Happy Friday, Gentle Readers,

First, I wish to thank all of you who sent get-well messages through the comments last week and this week for Mrs. Brown. She is recovering nicely and is very grateful for your thoughts, as am I. I wish you all could meet her, but I only want to expose myself to the slings and arrows of the Trolls of Progressivism. She is truly an amazing woman. Her only flaw is her horrible taste in men.





Credit Where Credit Is Due

This week’s award for Best Sub-Headline goes to Andrew Stiles of the Washington Free Beacon, who offered a preview of the Hail Mary fundraiser for Joe Biden Thursday night:

Sex pest Bill Clinton to appear alongside morbidly obese pop star Lizzo, former comedian Stephen Colbert.

“Sex pest Bill Clinton.” That, sir, is inspired writing. I doff my chapeau to you. 

Life Sucks. Get to Work.

Submitted for your review: a young lady who is under the impression that her collection of diplomas and certificates guarantees her a position as CEO or Chief Diversity Officer at Amalgamated Something-Or-Other, Inc. She is currently tasting the bitter wine made from the grapes of reality.





As a man who started working as a busboy and a caddy in high school to help make ends meet, and who has driven trucks, hauled garbage, painted houses, waited tables, tended bar, worked on a ranch, mopped floors, stacked lumber, driven trucks, fought fires, filled hand sanitizer bottles on an assembly line, and worked as a content writer while answering calls from customers, I can state that NO JOB is beneath anyone. Honest work is honorable work. And another thing: “Bart” has something to offer that you need. That something is called a paycheck. The economy stinks right now because progressives decided during the last election to “put the adults back in charge.” Take the job.

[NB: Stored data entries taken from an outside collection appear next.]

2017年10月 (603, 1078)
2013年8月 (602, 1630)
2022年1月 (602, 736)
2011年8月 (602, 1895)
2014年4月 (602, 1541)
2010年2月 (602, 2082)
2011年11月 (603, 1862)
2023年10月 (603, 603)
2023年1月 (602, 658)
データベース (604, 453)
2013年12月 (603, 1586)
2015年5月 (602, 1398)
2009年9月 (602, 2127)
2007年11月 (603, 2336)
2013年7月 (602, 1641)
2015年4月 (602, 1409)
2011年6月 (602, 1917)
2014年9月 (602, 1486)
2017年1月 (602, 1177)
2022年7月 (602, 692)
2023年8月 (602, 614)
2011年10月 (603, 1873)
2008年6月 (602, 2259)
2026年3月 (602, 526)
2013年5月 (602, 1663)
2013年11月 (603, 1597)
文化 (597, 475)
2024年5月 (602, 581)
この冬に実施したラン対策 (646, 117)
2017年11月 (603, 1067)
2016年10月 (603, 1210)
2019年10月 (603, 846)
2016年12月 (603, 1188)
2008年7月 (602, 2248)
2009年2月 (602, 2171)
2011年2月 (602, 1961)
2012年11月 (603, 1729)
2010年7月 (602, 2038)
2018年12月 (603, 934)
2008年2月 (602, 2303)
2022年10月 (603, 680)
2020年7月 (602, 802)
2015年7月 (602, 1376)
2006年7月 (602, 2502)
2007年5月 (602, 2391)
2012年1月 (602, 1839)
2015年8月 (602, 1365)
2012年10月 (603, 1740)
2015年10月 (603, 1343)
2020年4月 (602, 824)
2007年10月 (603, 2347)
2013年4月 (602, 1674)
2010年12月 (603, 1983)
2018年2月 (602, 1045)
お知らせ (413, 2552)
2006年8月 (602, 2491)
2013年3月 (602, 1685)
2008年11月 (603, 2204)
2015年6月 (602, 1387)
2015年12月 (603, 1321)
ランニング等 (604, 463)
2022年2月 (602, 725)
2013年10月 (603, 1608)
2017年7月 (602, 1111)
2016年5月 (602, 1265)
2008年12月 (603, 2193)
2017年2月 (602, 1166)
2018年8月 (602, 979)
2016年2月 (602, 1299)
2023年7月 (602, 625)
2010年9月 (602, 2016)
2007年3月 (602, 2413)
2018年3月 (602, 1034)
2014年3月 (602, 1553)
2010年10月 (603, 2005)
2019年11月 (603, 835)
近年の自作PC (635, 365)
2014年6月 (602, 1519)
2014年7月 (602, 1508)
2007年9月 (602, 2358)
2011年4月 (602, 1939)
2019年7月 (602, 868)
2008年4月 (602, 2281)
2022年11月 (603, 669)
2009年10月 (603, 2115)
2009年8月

Back in my young, lean years, one night, I ran my hands blindly along the back of my kitchen cupboards. Lo and behold, I found a package of stale taco shells and an ancient, somehow heretofore-overlooked can of refried beans. I mixed them together, heated it all up, and dubbed it “South of the Border Surprise.” Because, frankly, I was surprised I still had something to eat in the house. So unless you are still bunking with mom and pop, if you want to avoid a similar fate, call Bart and say, “Thank you for your kind offer. When should I report for work?”





Oh, dear, sweet child, I know your high school teachers and college professors told you that you could be anything you wanted to be and that you should live your truth and follow your bliss. I know they told you that if you amassed enough degrees and certificates, the sky would be the limit.

They lied.  

The people at your alma mater never gave a frazzled rat’s fat fandango about your dreams. They wanted that sweet, sweet student loan money. And you bought into it. You shouldn’t feel bad; many of us did. Maybe Bart isn’t offering you six figures, a nice 401K, and a corner office. But on behalf of those of us in the real world, let me be the first to say, “Welcome.” Besides, you have to start somewhere. So, stop being a narcissistic, entitled, empty-headed jerk, pick up the phone, and call Bart. 

Oh, and Happy Graduation! 

Related: Illegal Immigrant ‘Influencer’ Mocks People Who Work

Wine Recommendation

Because Spring is here, and it is Easter! Or, it will be soon for most of us.

I am in the midst of Lent and subject to fasting requirements. Often, that means no meat, eggs, dairy, oil, or wine. That makes it difficult to write a wine review. Fortunately, I had the foresight to purchase and taste a variety of wines before Lent began. You people will never fully appreciate the sacrifices I make for you. 





It’s been a spell since we had a good white, which is why I went with the 2022 Pine Ridge Chenin Blanc + Viognier White Blend.

At just under $13, this was a nice, zesty light wine. The first taste is a tad energetic, which is a good thing, and it was a little reminiscent of a sparking wine, believe it or not. There was a great deal of citrus in the bouquet and in the taste, specifically a good dose of lemon and just a touch of orange. You should expect a little green apple as an accent. 

This wine has a mellow finish that you can slightly feel up in the sinuses. Pair it up with a seafood salad or a good mix of strong cheeses and olives. To bring out the best in this wine, you will want a spicy dish, so bear that in mind and season your meal to taste. You might even try it with a spicy pork sausage, a properly seasoned chicken breast, or some Cajun shrimp.

A Chenin Blanc is served best when chilled, so pour it when it reaches 45 to 49°F. Loosely translated, that is somewhere around 90 minutes in the fridge.